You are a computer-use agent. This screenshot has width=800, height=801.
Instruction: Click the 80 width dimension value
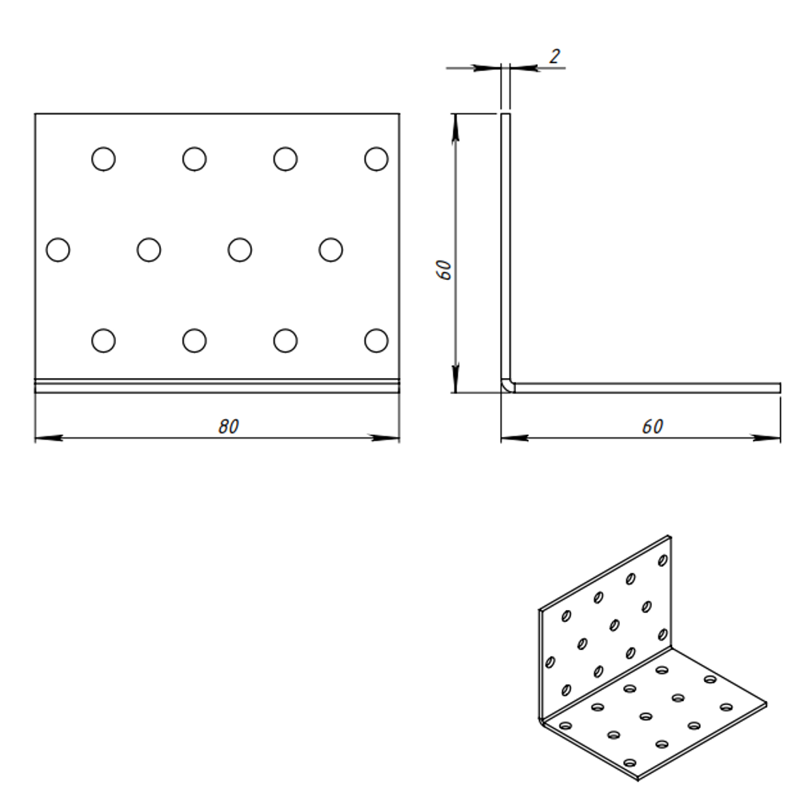click(229, 427)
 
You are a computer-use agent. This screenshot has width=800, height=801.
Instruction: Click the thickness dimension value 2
click(554, 56)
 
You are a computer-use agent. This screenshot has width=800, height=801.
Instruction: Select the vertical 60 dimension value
click(446, 269)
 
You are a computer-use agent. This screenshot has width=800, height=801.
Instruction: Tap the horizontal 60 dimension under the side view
click(652, 427)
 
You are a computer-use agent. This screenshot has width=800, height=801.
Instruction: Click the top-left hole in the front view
click(103, 159)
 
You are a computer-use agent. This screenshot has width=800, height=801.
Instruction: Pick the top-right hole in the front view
click(376, 159)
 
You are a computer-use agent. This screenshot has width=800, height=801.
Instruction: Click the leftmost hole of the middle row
click(58, 250)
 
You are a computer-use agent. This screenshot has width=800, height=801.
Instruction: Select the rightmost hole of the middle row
click(330, 250)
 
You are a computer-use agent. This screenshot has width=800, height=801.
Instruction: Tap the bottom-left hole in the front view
click(103, 341)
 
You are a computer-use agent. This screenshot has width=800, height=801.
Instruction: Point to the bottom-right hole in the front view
click(376, 341)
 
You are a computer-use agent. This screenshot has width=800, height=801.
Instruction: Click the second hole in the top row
click(194, 159)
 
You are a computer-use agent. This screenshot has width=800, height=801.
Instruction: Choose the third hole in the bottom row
click(286, 341)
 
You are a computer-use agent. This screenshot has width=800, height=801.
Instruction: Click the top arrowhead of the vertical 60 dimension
click(454, 124)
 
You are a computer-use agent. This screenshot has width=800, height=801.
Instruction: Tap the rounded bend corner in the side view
click(506, 387)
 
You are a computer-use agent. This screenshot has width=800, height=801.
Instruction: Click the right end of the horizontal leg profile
click(778, 388)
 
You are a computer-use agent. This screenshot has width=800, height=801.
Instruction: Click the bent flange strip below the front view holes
click(217, 386)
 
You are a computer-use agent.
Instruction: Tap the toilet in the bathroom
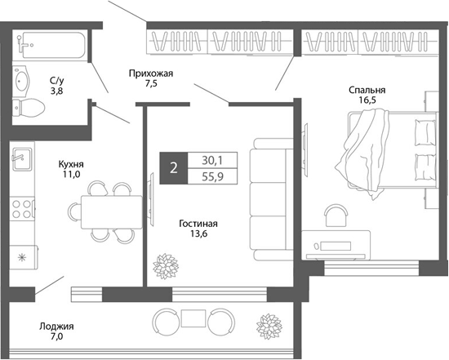(x=27, y=107)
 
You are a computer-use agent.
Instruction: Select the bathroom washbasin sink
(x=22, y=80)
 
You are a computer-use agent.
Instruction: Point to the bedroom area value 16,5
(x=370, y=102)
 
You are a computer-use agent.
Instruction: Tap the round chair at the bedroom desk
(x=336, y=215)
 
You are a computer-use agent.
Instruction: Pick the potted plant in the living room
(x=166, y=266)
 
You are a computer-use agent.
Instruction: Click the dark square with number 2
(x=173, y=168)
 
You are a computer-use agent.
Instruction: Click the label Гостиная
(x=201, y=223)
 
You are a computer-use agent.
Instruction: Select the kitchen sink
(x=21, y=156)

_Stated problem:_
Retype the listing above line for line, with no changes, and leave out the pictures.

_In response:_
You are a computer-use agent. This screenshot has width=800, height=801.
Instruction: Click the 80 width dimension value
click(229, 427)
 
You are a computer-use agent. This screenshot has width=800, height=801.
Instruction: Click the thickness dimension value 2
click(554, 56)
 
You are a computer-use agent. This screenshot has width=800, height=801.
Instruction: Select the vertical 60 dimension value
click(446, 269)
 
You are a computer-use agent. This screenshot has width=800, height=801.
Instruction: Tap the horizontal 60 dimension under the side view
click(652, 427)
 
You are a computer-use agent. This screenshot has width=800, height=801.
Instruction: Click the top-left hole in the front view
click(103, 159)
 
You are a computer-use agent. This screenshot has width=800, height=801.
Instruction: Pick the top-right hole in the front view
click(376, 159)
 
You are a computer-use agent. This screenshot has width=800, height=801.
Instruction: Click the leftmost hole of the middle row
click(58, 250)
 
You are a computer-use agent. This screenshot has width=800, height=801.
Instruction: Select the rightmost hole of the middle row
click(330, 250)
 
You are a computer-use agent. This screenshot has width=800, height=801.
Instruction: Tap the bottom-left hole in the front view
click(103, 341)
 
You are a computer-use agent. This screenshot has width=800, height=801.
Instruction: Point to the bottom-right hole in the front view
click(376, 341)
 
You are a computer-use agent. This screenshot has width=800, height=801.
Instruction: Click the second hole in the top row
click(194, 159)
 
You are a computer-use agent. This screenshot has width=800, height=801.
Instruction: Choose the third hole in the bottom row
click(286, 341)
 
You are a computer-use agent. This screenshot has width=800, height=801.
Instruction: Click the top arrowhead of the vertical 60 dimension
click(454, 124)
 
You are a computer-use agent. This screenshot has width=800, height=801.
Instruction: Tap the rounded bend corner in the side view
click(506, 387)
 
You are a computer-use agent. This screenshot has width=800, height=801.
Instruction: Click the right end of the horizontal leg profile
click(778, 388)
 
You are a computer-use agent. This screenshot has width=800, height=801.
Instruction: Click the bent flange strip below the front view holes
click(217, 386)
 
You are a computer-use agent.
Instruction: Tap the toilet in the bathroom
(x=27, y=107)
 
You are a computer-use agent.
Instruction: Select the bathroom washbasin sink
(x=22, y=80)
 
You are a computer-use agent.
Instruction: Point to the bedroom area value 16,5
(x=370, y=102)
 
You are a computer-use agent.
Instruction: Tap the round chair at the bedroom desk
(x=336, y=215)
 
You are a computer-use agent.
Instruction: Pick the potted plant in the living room
(x=166, y=266)
 
You are a computer-use agent.
Instruction: Click the dark square with number 2
(x=173, y=168)
 
You are a computer-use agent.
Instruction: Click the label Гостиная
(x=201, y=223)
 
You are a computer-use agent.
Instruction: Select the kitchen sink
(x=21, y=156)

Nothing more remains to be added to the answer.